---------- Record set

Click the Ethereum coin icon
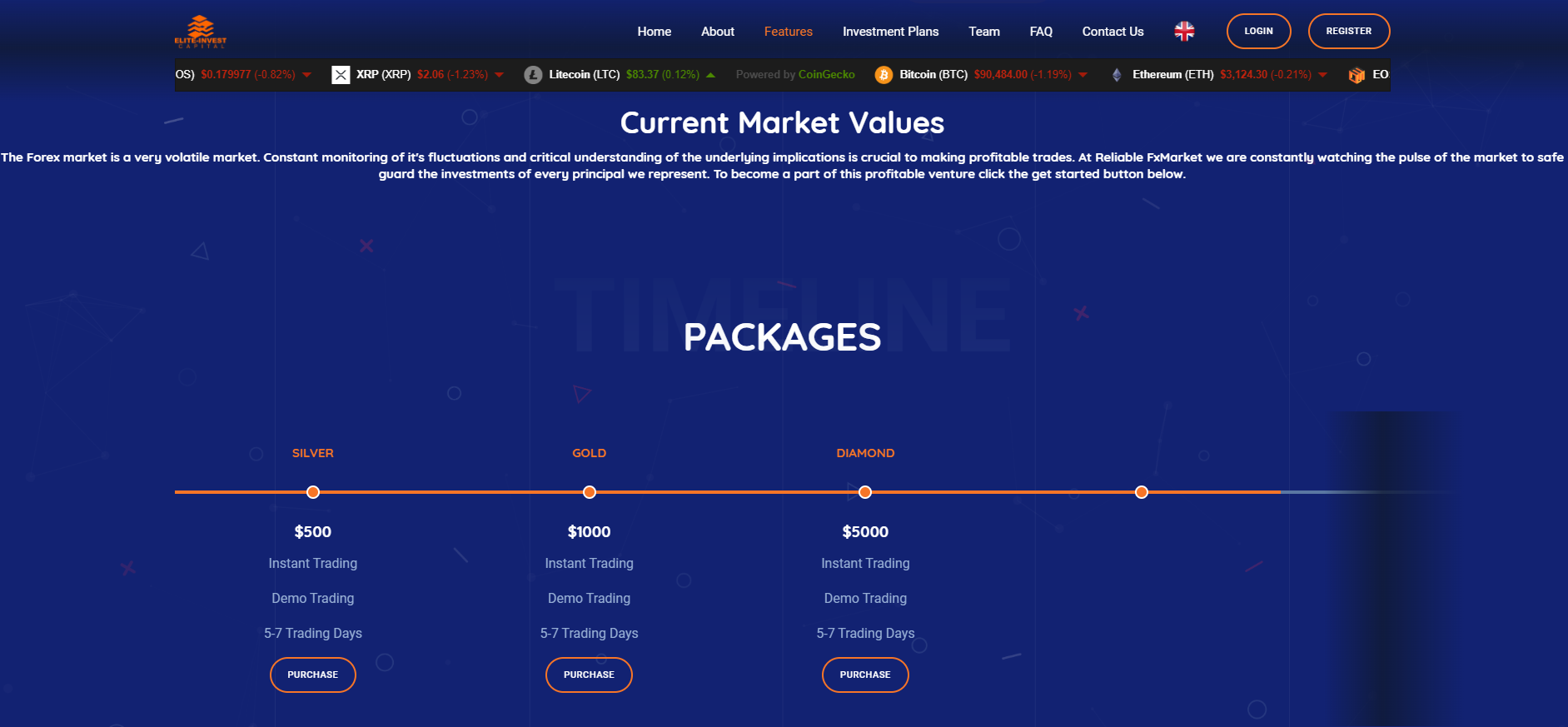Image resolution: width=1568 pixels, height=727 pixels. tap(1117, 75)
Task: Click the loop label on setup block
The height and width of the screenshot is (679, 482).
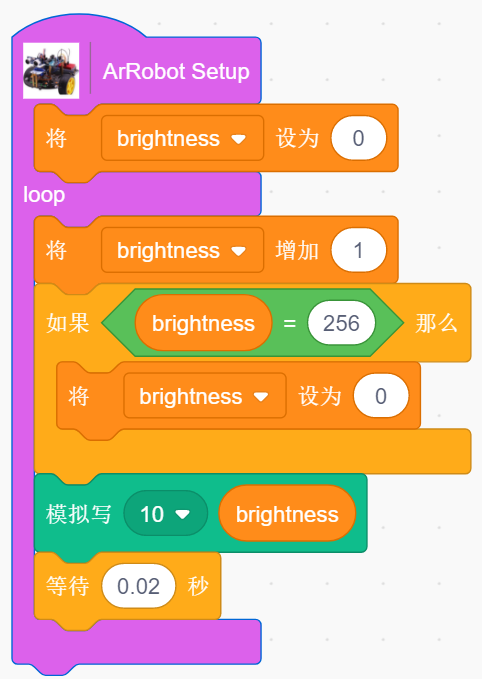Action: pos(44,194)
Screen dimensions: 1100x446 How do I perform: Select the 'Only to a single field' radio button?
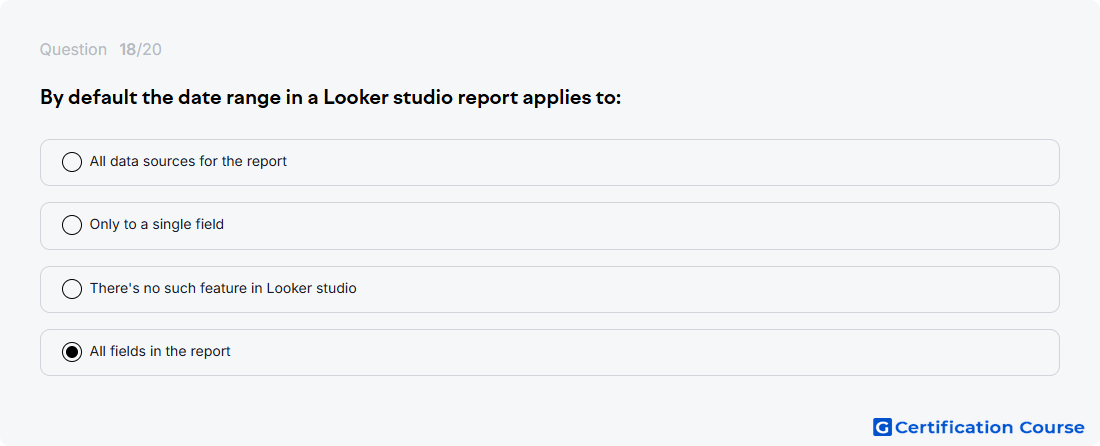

--------------------

▶ [Task objective]:
The output should consist of the records above, reproduced exactly, without pictures.

▶ [Reply to the task]:
Click the Ethereum coin icon
Image resolution: width=1568 pixels, height=727 pixels. tap(1117, 75)
Task: Click the loop label on setup block
The height and width of the screenshot is (679, 482).
Action: pos(44,194)
Screen dimensions: 1100x446 How do I perform: Select the 'Only to a single field' radio button?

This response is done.